Joy Paradox is the debut long-player from Indian-born British composer Cephas Azariah. The album’s title refers to how in life we often exist at the intersection of conflicting emotions. Reflecting on his own upbringing, divided between cultures, Azariah talks about having to put down something in order to pick up something new. How a beginning is also often an end.
The music mixes electronic and orchestral elements, but the processing is never overt, and the set leans heavily toward modern classical. In places there are playful programmed patterns, that ripple rhythmically. These are busy but always provide a layer of peaceful, calming counterpoint. On Kintsugi, soft bleeps, like signals from distant satellites, surround Azariah’s piano. The contrast conveying a sense of being earthbound while searching the stars. Clusters of cascading notes make like rain on Mellowness Of The Heart. Painting pictures of a storm watched from somewhere safe and warm. Fading Anxieties is super sparse. Azariah’s fingers at an acoustic keyboard cautiously, falteringly feeling out a heartbroken melody. Unhurried is shimmering drone.

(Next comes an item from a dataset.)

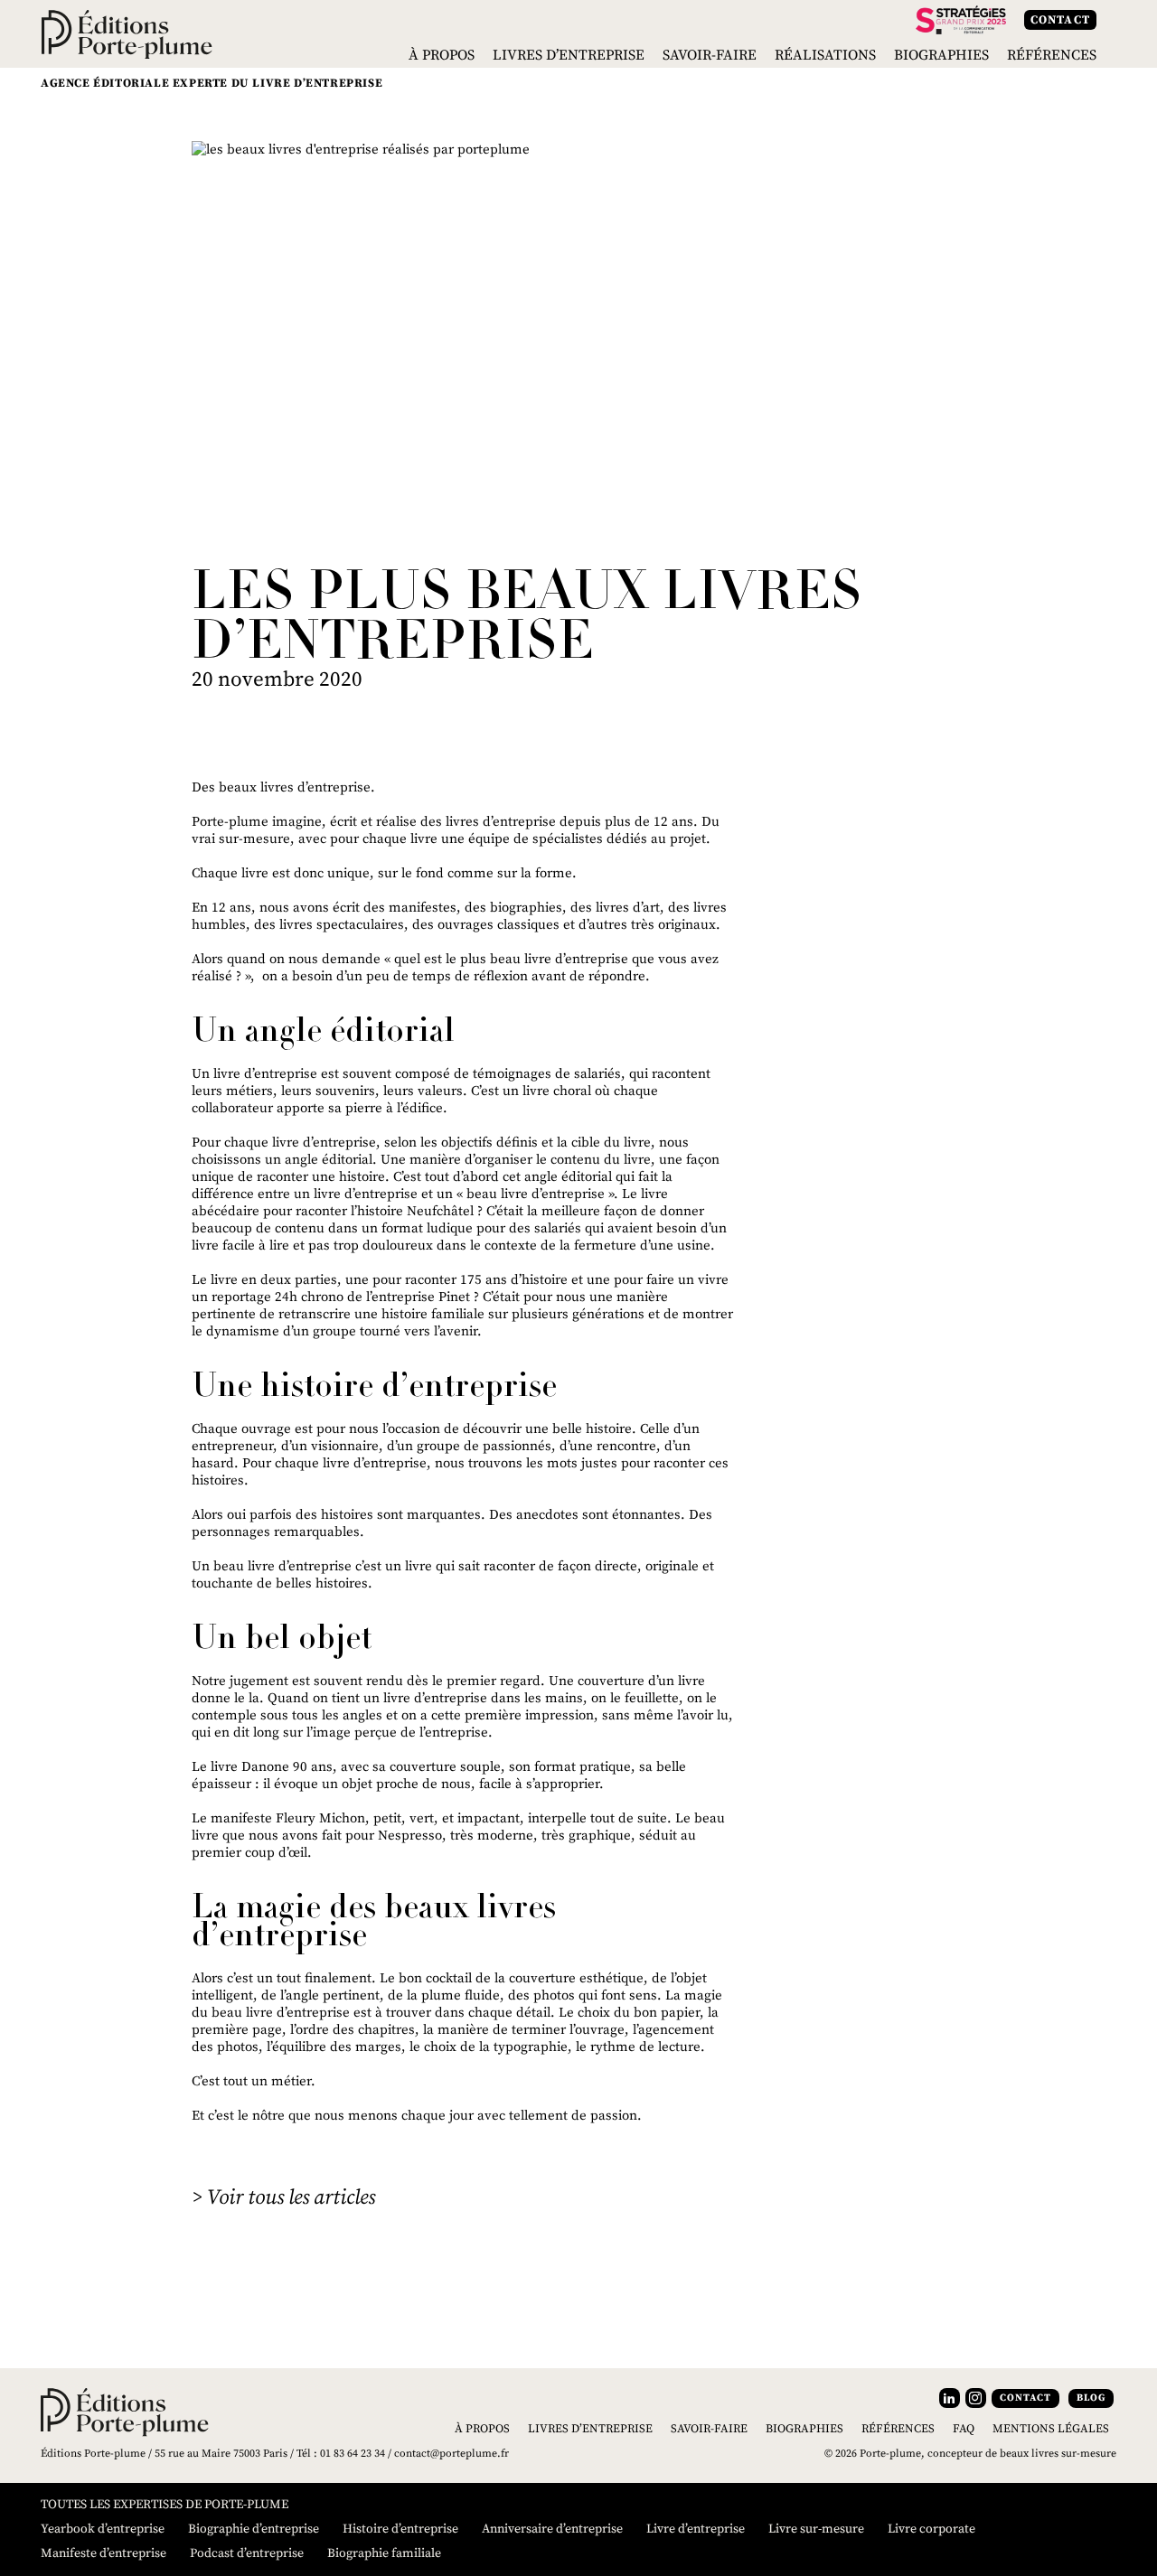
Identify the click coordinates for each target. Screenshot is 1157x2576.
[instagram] (975, 2398)
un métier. (283, 2081)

Colliding keys reference Steve Reich’s minimalism. Pretty chimes synergise with pools of soothing spirals. Faber and Faber Sanctum riff and reprise the same theme, in a manner similar to Eno’s Sparrowfall. A Prologue For Winter enfolds around a slowly building low-end hum. The resonance’s intensity rising like some overpowering force of nature, maybe the severity of the titular season, before its threat subsides in a final fade.
Contours, perhaps, perfectly captures the album’s central conceit. Recalling the cinematic scores of the sorely missed maestro Johann Johannsson. Simultaneously summoning sensations of both melancholy and hope. Soundtracking the pain of what has passed and the optimism for what is to come.
*Another point of musical reference is Nils Frahm’s Over There, It’s Raining.

Cephas Azariah’s Joy Paradox is out now on Reflections.